* Data rows:
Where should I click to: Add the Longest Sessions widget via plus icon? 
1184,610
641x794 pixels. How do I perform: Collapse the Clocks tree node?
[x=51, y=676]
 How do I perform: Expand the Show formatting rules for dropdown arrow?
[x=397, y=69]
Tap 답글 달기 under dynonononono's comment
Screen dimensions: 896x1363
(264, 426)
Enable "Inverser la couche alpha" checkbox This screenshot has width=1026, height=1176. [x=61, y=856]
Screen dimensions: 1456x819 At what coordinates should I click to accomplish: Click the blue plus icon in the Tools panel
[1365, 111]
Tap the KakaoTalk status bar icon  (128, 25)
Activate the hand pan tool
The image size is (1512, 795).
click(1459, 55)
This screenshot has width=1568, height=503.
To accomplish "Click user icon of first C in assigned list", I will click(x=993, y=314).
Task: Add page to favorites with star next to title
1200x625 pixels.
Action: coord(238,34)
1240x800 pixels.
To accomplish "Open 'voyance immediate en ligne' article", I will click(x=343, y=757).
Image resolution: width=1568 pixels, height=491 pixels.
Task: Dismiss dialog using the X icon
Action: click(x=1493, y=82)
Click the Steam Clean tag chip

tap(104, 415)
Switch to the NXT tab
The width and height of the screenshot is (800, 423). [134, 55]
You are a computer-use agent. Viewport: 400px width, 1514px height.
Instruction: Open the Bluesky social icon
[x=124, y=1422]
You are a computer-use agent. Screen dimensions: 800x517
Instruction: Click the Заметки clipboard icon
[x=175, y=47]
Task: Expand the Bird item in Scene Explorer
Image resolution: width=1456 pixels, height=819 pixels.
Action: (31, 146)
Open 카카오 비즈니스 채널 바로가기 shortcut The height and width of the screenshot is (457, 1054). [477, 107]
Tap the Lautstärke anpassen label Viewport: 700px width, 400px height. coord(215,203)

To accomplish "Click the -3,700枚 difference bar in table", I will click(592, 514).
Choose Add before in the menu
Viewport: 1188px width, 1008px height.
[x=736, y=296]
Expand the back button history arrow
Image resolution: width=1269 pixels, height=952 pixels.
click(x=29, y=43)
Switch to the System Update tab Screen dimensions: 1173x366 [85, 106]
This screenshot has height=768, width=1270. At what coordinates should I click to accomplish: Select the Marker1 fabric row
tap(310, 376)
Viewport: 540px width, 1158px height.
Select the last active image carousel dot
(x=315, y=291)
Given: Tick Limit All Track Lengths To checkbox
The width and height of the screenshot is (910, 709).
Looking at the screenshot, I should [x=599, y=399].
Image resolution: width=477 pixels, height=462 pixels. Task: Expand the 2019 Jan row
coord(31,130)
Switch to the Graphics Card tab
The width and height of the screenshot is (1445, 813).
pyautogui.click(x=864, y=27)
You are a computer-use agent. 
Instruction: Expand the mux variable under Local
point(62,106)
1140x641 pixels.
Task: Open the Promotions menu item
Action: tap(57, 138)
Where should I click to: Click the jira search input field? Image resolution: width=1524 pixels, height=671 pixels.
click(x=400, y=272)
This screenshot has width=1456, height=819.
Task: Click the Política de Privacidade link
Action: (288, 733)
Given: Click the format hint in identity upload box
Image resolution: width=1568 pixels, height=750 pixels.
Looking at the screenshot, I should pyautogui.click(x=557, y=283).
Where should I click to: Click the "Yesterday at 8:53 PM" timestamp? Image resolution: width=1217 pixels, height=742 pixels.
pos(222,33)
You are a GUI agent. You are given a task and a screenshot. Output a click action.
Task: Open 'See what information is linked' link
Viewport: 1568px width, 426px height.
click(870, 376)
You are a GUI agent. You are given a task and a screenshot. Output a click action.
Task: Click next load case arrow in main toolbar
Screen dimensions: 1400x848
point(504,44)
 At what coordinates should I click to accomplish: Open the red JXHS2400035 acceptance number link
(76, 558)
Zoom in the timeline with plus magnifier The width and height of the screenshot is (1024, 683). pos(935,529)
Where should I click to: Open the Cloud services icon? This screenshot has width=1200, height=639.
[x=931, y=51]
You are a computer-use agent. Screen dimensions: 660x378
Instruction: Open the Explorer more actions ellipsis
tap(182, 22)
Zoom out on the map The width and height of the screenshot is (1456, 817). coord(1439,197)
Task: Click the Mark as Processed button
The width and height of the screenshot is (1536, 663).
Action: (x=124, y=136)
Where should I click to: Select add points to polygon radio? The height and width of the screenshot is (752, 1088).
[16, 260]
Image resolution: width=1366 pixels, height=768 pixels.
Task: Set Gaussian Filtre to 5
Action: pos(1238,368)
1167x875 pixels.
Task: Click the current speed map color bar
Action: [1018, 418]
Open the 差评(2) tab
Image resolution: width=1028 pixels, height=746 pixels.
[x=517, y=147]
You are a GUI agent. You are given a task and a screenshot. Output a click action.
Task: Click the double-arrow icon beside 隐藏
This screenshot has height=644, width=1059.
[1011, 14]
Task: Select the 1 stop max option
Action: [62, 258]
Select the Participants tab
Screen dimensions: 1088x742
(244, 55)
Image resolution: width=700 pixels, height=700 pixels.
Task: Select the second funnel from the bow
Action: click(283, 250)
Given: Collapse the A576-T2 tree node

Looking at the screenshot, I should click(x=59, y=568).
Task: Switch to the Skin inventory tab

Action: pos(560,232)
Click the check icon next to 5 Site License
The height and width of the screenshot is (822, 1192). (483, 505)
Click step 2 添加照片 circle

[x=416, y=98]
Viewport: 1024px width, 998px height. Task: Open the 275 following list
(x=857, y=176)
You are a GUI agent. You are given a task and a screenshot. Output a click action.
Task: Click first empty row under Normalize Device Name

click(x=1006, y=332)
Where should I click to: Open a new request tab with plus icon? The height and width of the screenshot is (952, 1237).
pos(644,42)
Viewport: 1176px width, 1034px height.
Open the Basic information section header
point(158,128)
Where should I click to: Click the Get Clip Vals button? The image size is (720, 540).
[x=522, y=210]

* Written exercise:
Can you format every row above as a Markdown table with a Row column for its number and a Text column for its line, leaving out the blank lines?

* Response:
| Row | Text |
|---|---|
| 1 | Where should I click to: Add the Longest Sessions widget via plus icon?  |
| 2 | 1184,610 |
| 3 | 641x794 pixels. How do I perform: Collapse the Clocks tree node? |
| 4 | [x=51, y=676] |
| 5 |  How do I perform: Expand the Show formatting rules for dropdown arrow? |
| 6 | [x=397, y=69] |
| 7 | Tap 답글 달기 under dynonononono's comment |
| 8 | Screen dimensions: 896x1363 |
| 9 | (264, 426) |
| 10 | Enable "Inverser la couche alpha" checkbox This screenshot has width=1026, height=1176. [x=61, y=856] |
| 11 | Screen dimensions: 1456x819 At what coordinates should I click to accomplish: Click the blue plus icon in the Tools panel |
| 12 | [1365, 111] |
| 13 | Tap the KakaoTalk status bar icon  (128, 25) |
| 14 | Activate the hand pan tool |
| 15 | The image size is (1512, 795). |
| 16 | click(1459, 55) |
| 17 | This screenshot has width=1568, height=503. |
| 18 | To accomplish "Click user icon of first C in assigned list", I will click(x=993, y=314). |
| 19 | Task: Add page to favorites with star next to title |
| 20 | 1200x625 pixels. |
| 21 | Action: coord(238,34) |
| 22 | 1240x800 pixels. |
| 23 | To accomplish "Open 'voyance immediate en ligne' article", I will click(x=343, y=757). |
| 24 | Image resolution: width=1568 pixels, height=491 pixels. |
| 25 | Task: Dismiss dialog using the X icon |
| 26 | Action: click(x=1493, y=82) |
| 27 | Click the Steam Clean tag chip |
| 28 | tap(104, 415) |
| 29 | Switch to the NXT tab |
| 30 | The width and height of the screenshot is (800, 423). [134, 55] |
| 31 | You are a computer-use agent. Viewport: 400px width, 1514px height. |
| 32 | Instruction: Open the Bluesky social icon |
| 33 | [x=124, y=1422] |
| 34 | You are a computer-use agent. Screen dimensions: 800x517 |
| 35 | Instruction: Click the Заметки clipboard icon |
| 36 | [x=175, y=47] |
| 37 | Task: Expand the Bird item in Scene Explorer |
| 38 | Image resolution: width=1456 pixels, height=819 pixels. |
| 39 | Action: (31, 146) |
| 40 | Open 카카오 비즈니스 채널 바로가기 shortcut The height and width of the screenshot is (457, 1054). [477, 107] |
| 41 | Tap the Lautstärke anpassen label Viewport: 700px width, 400px height. coord(215,203) |
| 42 | To accomplish "Click the -3,700枚 difference bar in table", I will click(592, 514). |
| 43 | Choose Add before in the menu |
| 44 | Viewport: 1188px width, 1008px height. |
| 45 | [x=736, y=296] |
| 46 | Expand the back button history arrow |
| 47 | Image resolution: width=1269 pixels, height=952 pixels. |
| 48 | click(x=29, y=43) |
| 49 | Switch to the System Update tab Screen dimensions: 1173x366 [85, 106] |
| 50 | This screenshot has height=768, width=1270. At what coordinates should I click to accomplish: Select the Marker1 fabric row |
| 51 | tap(310, 376) |
| 52 | Viewport: 540px width, 1158px height. |
| 53 | Select the last active image carousel dot |
| 54 | (x=315, y=291) |
| 55 | Given: Tick Limit All Track Lengths To checkbox |
| 56 | The width and height of the screenshot is (910, 709). |
| 57 | Looking at the screenshot, I should [x=599, y=399]. |
| 58 | Image resolution: width=477 pixels, height=462 pixels. Task: Expand the 2019 Jan row |
| 59 | coord(31,130) |
| 60 | Switch to the Graphics Card tab |
| 61 | The width and height of the screenshot is (1445, 813). |
| 62 | pyautogui.click(x=864, y=27) |
| 63 | You are a computer-use agent.  |
| 64 | Instruction: Expand the mux variable under Local |
| 65 | point(62,106) |
| 66 | 1140x641 pixels. |
| 67 | Task: Open the Promotions menu item |
| 68 | Action: tap(57, 138) |
| 69 | Where should I click to: Click the jira search input field? Image resolution: width=1524 pixels, height=671 pixels. |
| 70 | click(x=400, y=272) |
| 71 | This screenshot has width=1456, height=819. |
| 72 | Task: Click the Política de Privacidade link |
| 73 | Action: (288, 733) |
| 74 | Given: Click the format hint in identity upload box |
| 75 | Image resolution: width=1568 pixels, height=750 pixels. |
| 76 | Looking at the screenshot, I should pyautogui.click(x=557, y=283). |
| 77 | Where should I click to: Click the "Yesterday at 8:53 PM" timestamp? Image resolution: width=1217 pixels, height=742 pixels. |
| 78 | pos(222,33) |
| 79 | You are a GUI agent. You are given a task and a screenshot. Output a click action. |
| 80 | Task: Open 'See what information is linked' link |
| 81 | Viewport: 1568px width, 426px height. |
| 82 | click(870, 376) |
| 83 | You are a GUI agent. You are given a task and a screenshot. Output a click action. |
| 84 | Task: Click next load case arrow in main toolbar |
| 85 | Screen dimensions: 1400x848 |
| 86 | point(504,44) |
| 87 |  At what coordinates should I click to accomplish: Open the red JXHS2400035 acceptance number link |
| 88 | (76, 558) |
| 89 | Zoom in the timeline with plus magnifier The width and height of the screenshot is (1024, 683). pos(935,529) |
| 90 | Where should I click to: Open the Cloud services icon? This screenshot has width=1200, height=639. |
| 91 | [x=931, y=51] |
| 92 | You are a computer-use agent. Screen dimensions: 660x378 |
| 93 | Instruction: Open the Explorer more actions ellipsis |
| 94 | tap(182, 22) |
| 95 | Zoom out on the map The width and height of the screenshot is (1456, 817). coord(1439,197) |
| 96 | Task: Click the Mark as Processed button |
| 97 | The width and height of the screenshot is (1536, 663). |
| 98 | Action: (x=124, y=136) |
| 99 | Where should I click to: Select add points to polygon radio? The height and width of the screenshot is (752, 1088). |
| 100 | [16, 260] |
| 101 | Image resolution: width=1366 pixels, height=768 pixels. |
| 102 | Task: Set Gaussian Filtre to 5 |
| 103 | Action: pos(1238,368) |
| 104 | 1167x875 pixels. |
| 105 | Task: Click the current speed map color bar |
| 106 | Action: [1018, 418] |
| 107 | Open the 差评(2) tab |
| 108 | Image resolution: width=1028 pixels, height=746 pixels. |
| 109 | [x=517, y=147] |
| 110 | You are a GUI agent. You are given a task and a screenshot. Output a click action. |
| 111 | Task: Click the double-arrow icon beside 隐藏 |
| 112 | This screenshot has height=644, width=1059. |
| 113 | [1011, 14] |
| 114 | Task: Select the 1 stop max option |
| 115 | Action: [62, 258] |
| 116 | Select the Participants tab |
| 117 | Screen dimensions: 1088x742 |
| 118 | (244, 55) |
| 119 | Image resolution: width=700 pixels, height=700 pixels. |
| 120 | Task: Select the second funnel from the bow |
| 121 | Action: click(283, 250) |
| 122 | Given: Collapse the A576-T2 tree node |
| 123 | Looking at the screenshot, I should click(x=59, y=568). |
| 124 | Task: Switch to the Skin inventory tab |
| 125 | Action: pos(560,232) |
| 126 | Click the check icon next to 5 Site License |
| 127 | The height and width of the screenshot is (822, 1192). (483, 505) |
| 128 | Click step 2 添加照片 circle |
| 129 | [x=416, y=98] |
| 130 | Viewport: 1024px width, 998px height. Task: Open the 275 following list |
| 131 | (x=857, y=176) |
| 132 | You are a GUI agent. You are given a task and a screenshot. Output a click action. |
| 133 | Task: Click first empty row under Normalize Device Name |
| 134 | click(x=1006, y=332) |
| 135 | Where should I click to: Open a new request tab with plus icon? The height and width of the screenshot is (952, 1237). |
| 136 | pos(644,42) |
| 137 | Viewport: 1176px width, 1034px height. |
| 138 | Open the Basic information section header |
| 139 | point(158,128) |
| 140 | Where should I click to: Click the Get Clip Vals button? The image size is (720, 540). |
| 141 | [x=522, y=210] |